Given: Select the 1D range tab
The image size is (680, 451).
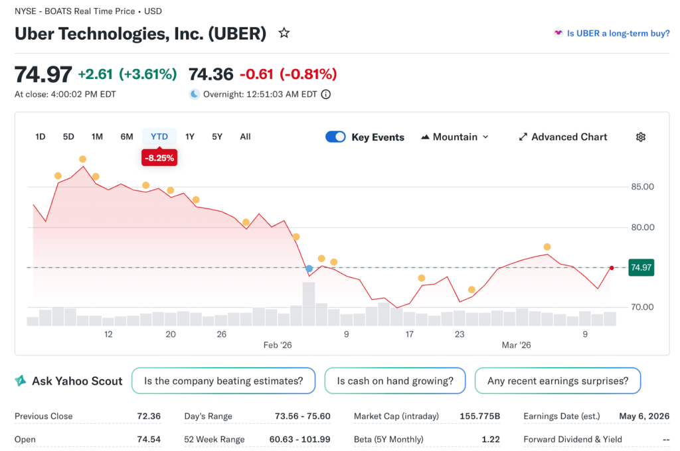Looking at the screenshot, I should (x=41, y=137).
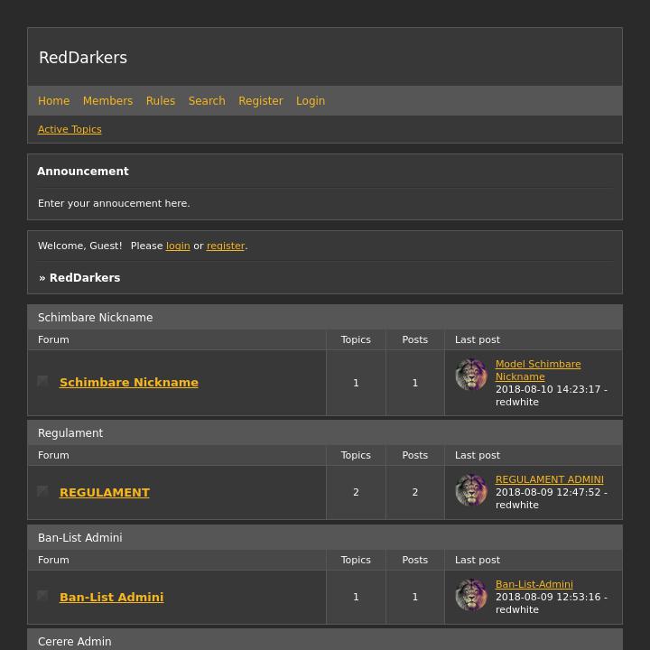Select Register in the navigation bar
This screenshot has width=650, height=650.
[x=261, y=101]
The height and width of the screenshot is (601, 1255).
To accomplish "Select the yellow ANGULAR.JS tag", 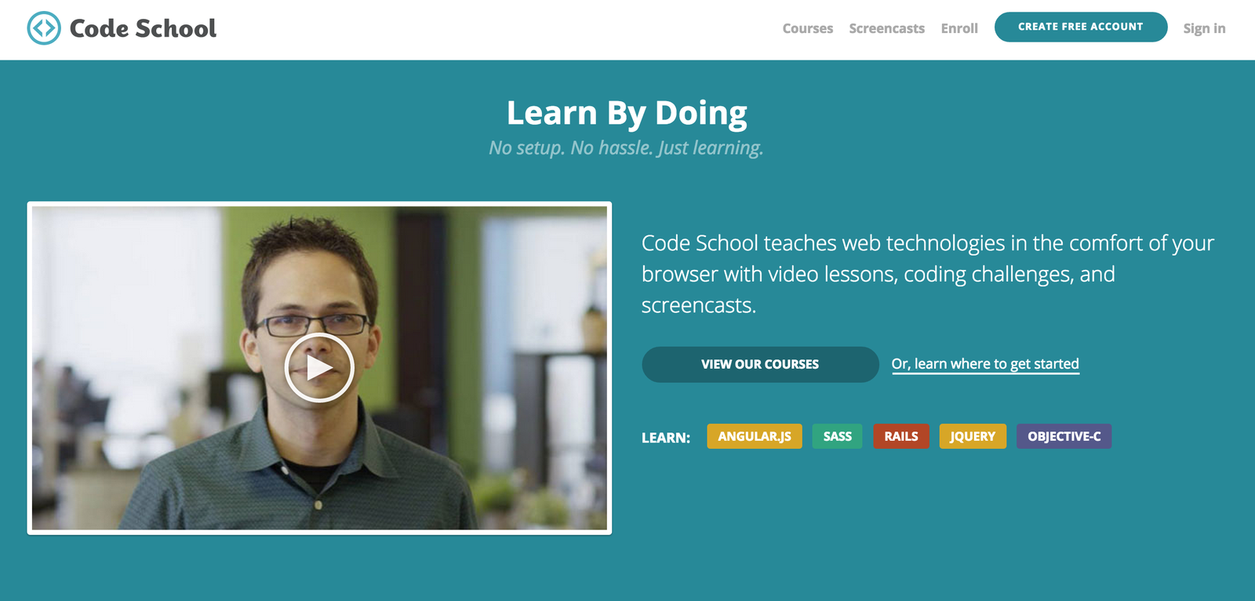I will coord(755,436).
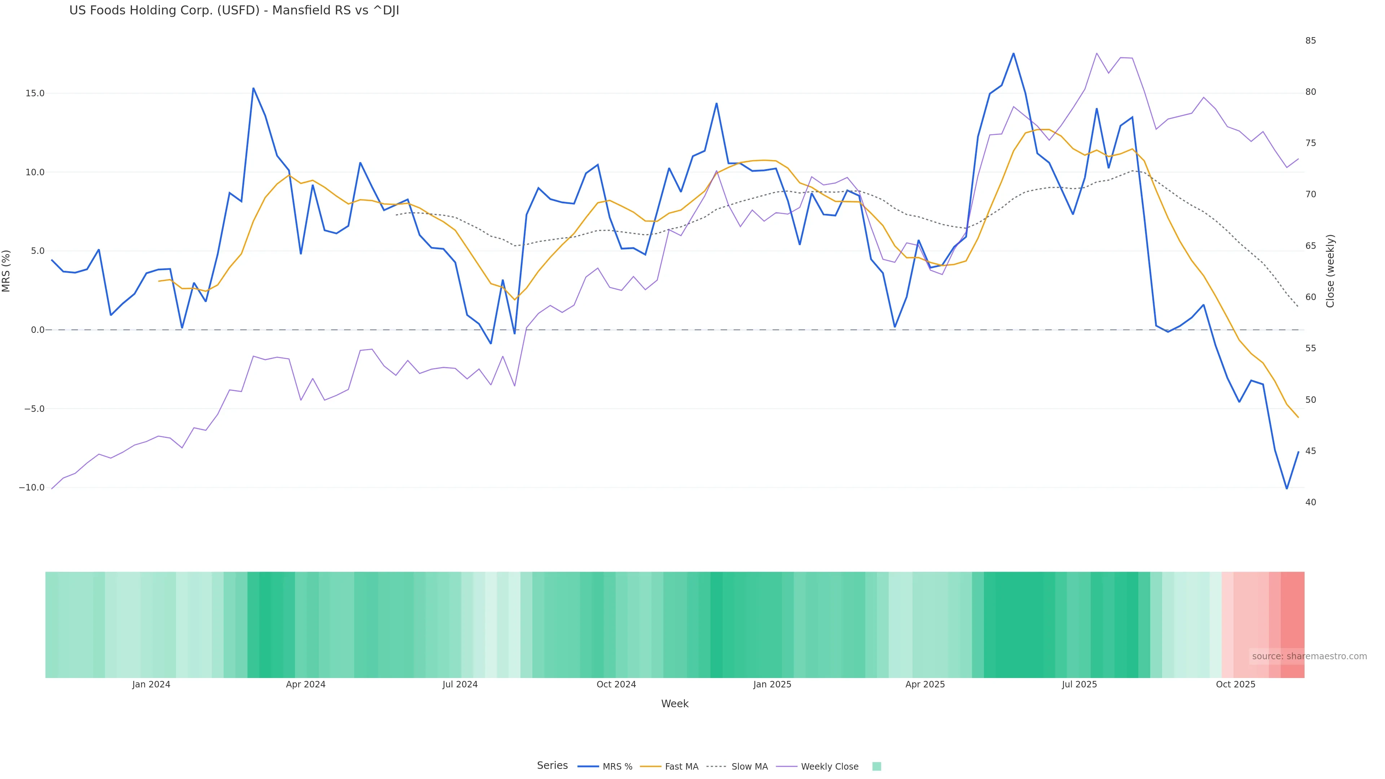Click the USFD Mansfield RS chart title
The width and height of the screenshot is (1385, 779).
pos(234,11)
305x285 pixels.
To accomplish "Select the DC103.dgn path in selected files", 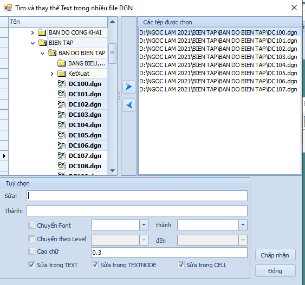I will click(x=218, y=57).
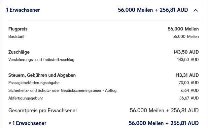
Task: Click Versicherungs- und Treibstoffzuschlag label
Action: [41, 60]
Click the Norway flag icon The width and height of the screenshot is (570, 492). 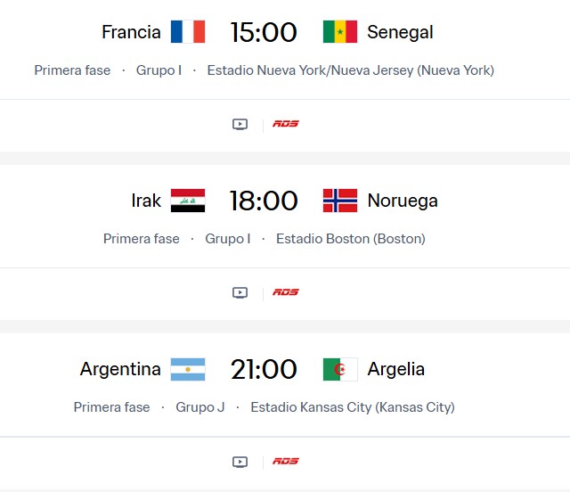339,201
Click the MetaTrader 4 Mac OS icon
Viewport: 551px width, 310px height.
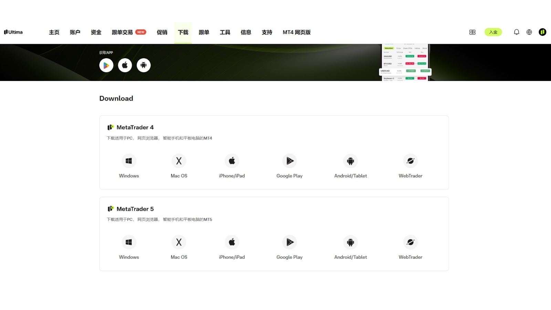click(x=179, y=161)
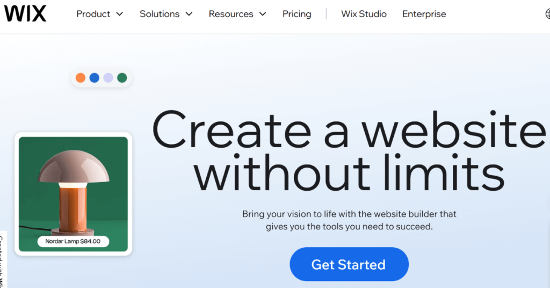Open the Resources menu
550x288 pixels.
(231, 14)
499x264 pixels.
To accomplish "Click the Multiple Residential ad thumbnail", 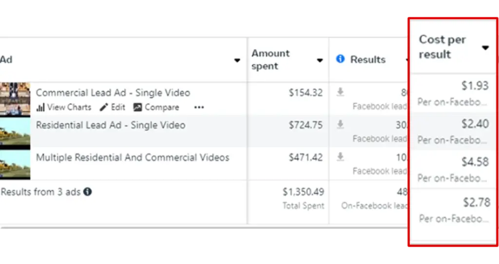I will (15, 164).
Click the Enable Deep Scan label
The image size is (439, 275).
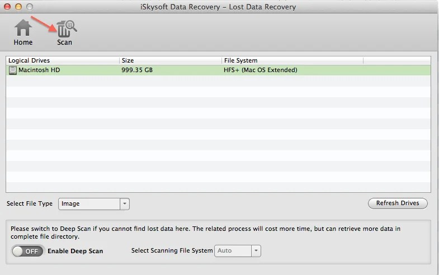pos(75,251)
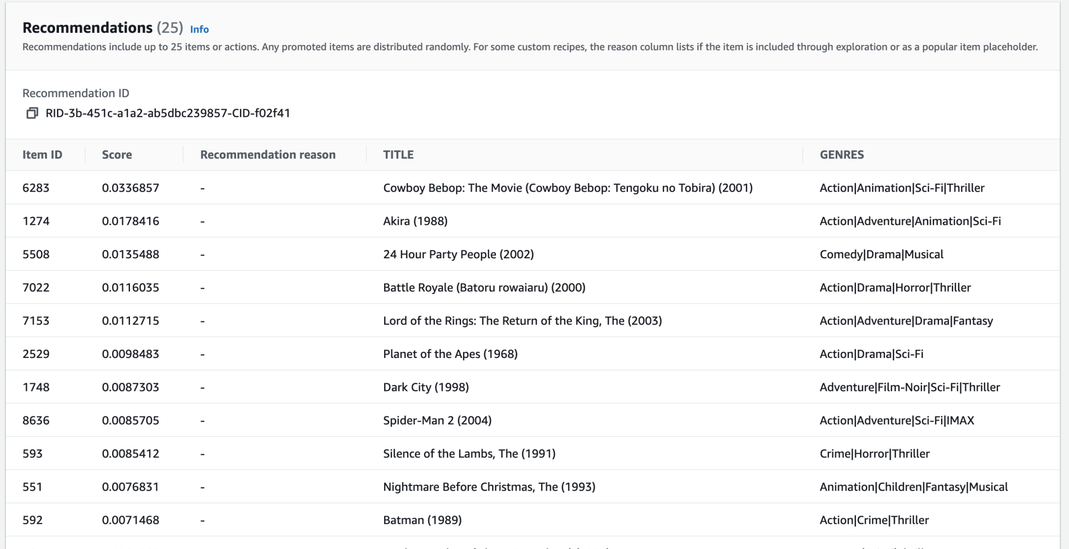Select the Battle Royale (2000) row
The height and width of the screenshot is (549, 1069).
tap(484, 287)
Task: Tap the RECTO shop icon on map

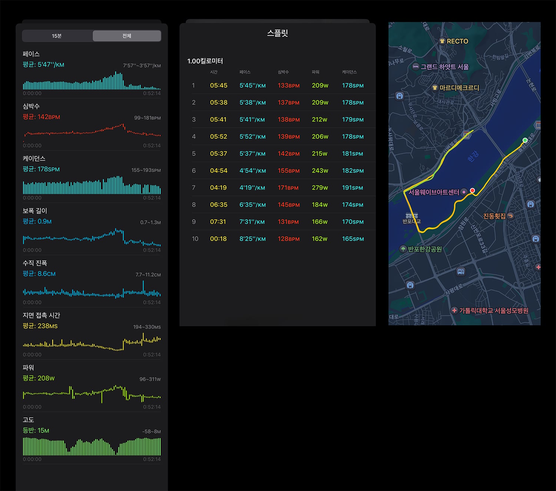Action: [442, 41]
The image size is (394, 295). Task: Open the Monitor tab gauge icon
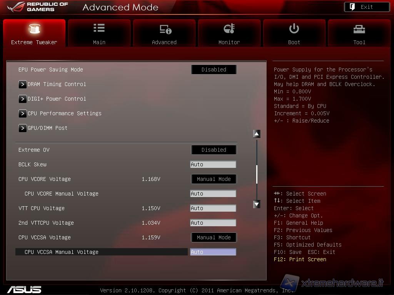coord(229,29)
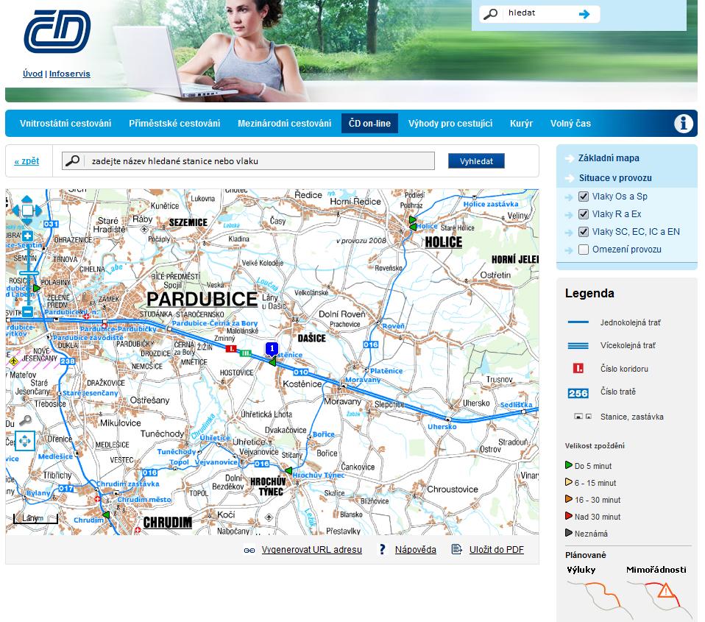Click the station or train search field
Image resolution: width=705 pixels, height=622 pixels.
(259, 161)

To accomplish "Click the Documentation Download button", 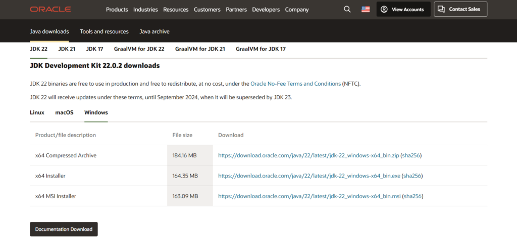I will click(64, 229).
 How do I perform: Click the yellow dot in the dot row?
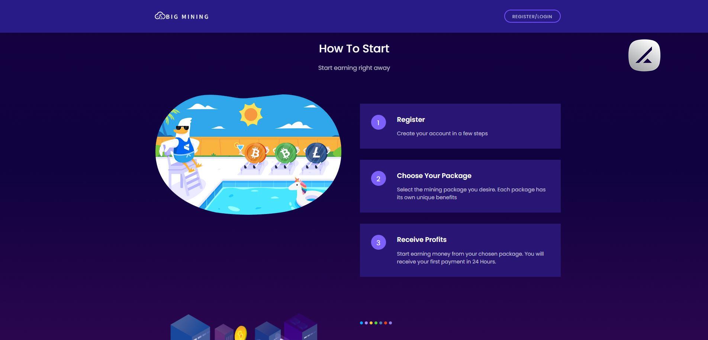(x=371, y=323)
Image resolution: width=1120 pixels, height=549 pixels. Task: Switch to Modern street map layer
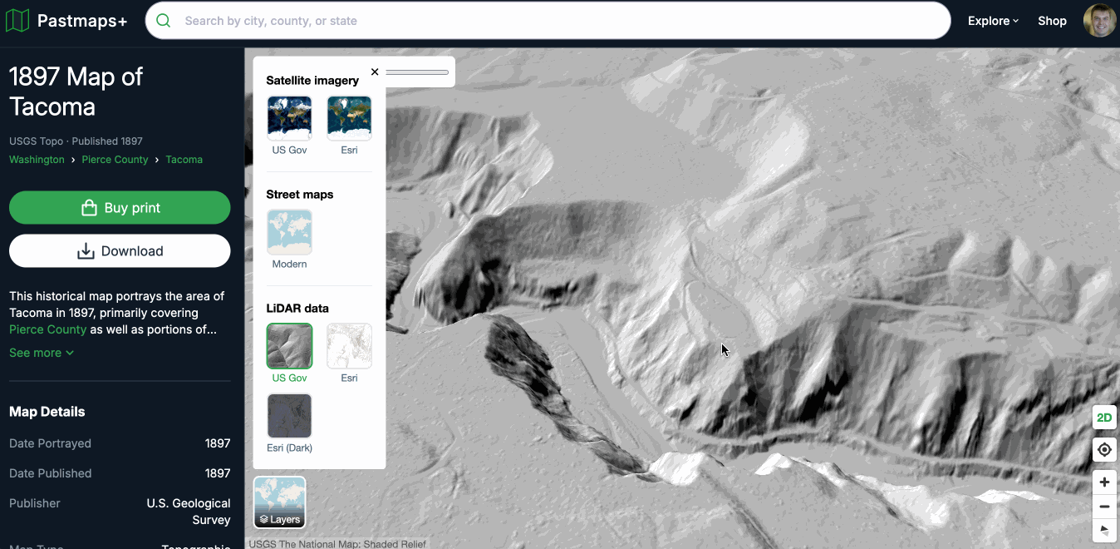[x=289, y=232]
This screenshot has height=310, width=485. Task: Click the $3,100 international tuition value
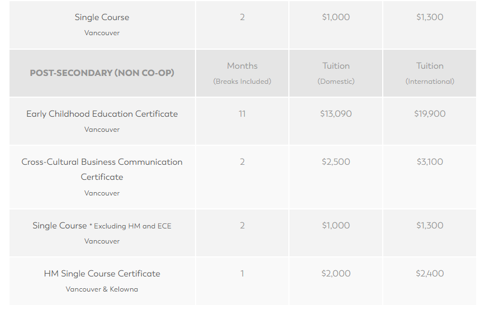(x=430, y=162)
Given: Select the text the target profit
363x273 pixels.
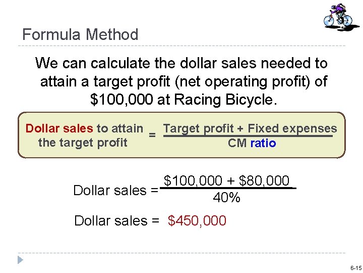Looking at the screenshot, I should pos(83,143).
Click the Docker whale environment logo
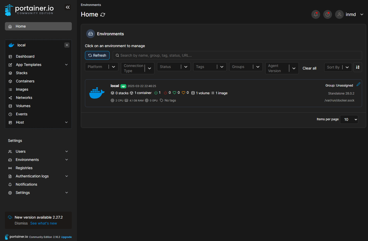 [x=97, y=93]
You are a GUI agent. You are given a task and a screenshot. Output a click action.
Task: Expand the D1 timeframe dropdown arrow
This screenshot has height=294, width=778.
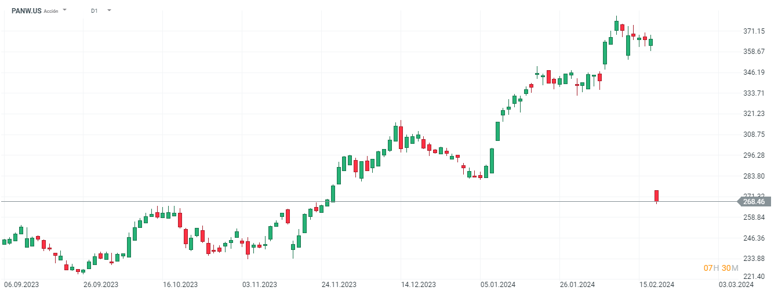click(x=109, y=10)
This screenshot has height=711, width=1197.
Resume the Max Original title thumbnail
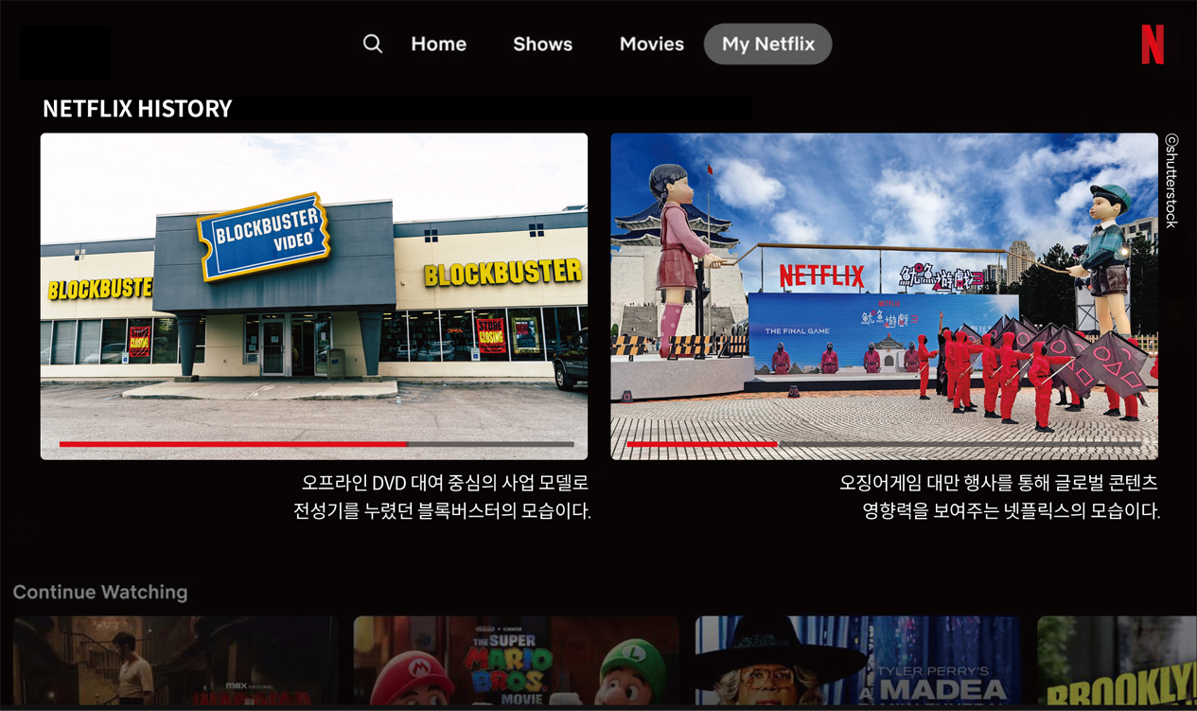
* * * *
## PROBLEM DETAILS:
Write out the lines of the material from the one containing "Given: Select the text the target profit" through the last, exactly and only those. Leave every picture out.

## EXERCISE OUTPUT:
Given: Select the text the target profit
363x273 pixels.
Looking at the screenshot, I should pos(83,143).
Click the Docker whale environment logo
 [x=97, y=93]
You are a GUI agent. You are given a task and a screenshot. Output a click action.
Task: Expand the D1 timeframe dropdown arrow
This screenshot has height=294, width=778.
click(x=109, y=10)
This screenshot has height=711, width=1197.
Resume the Max Original title thumbnail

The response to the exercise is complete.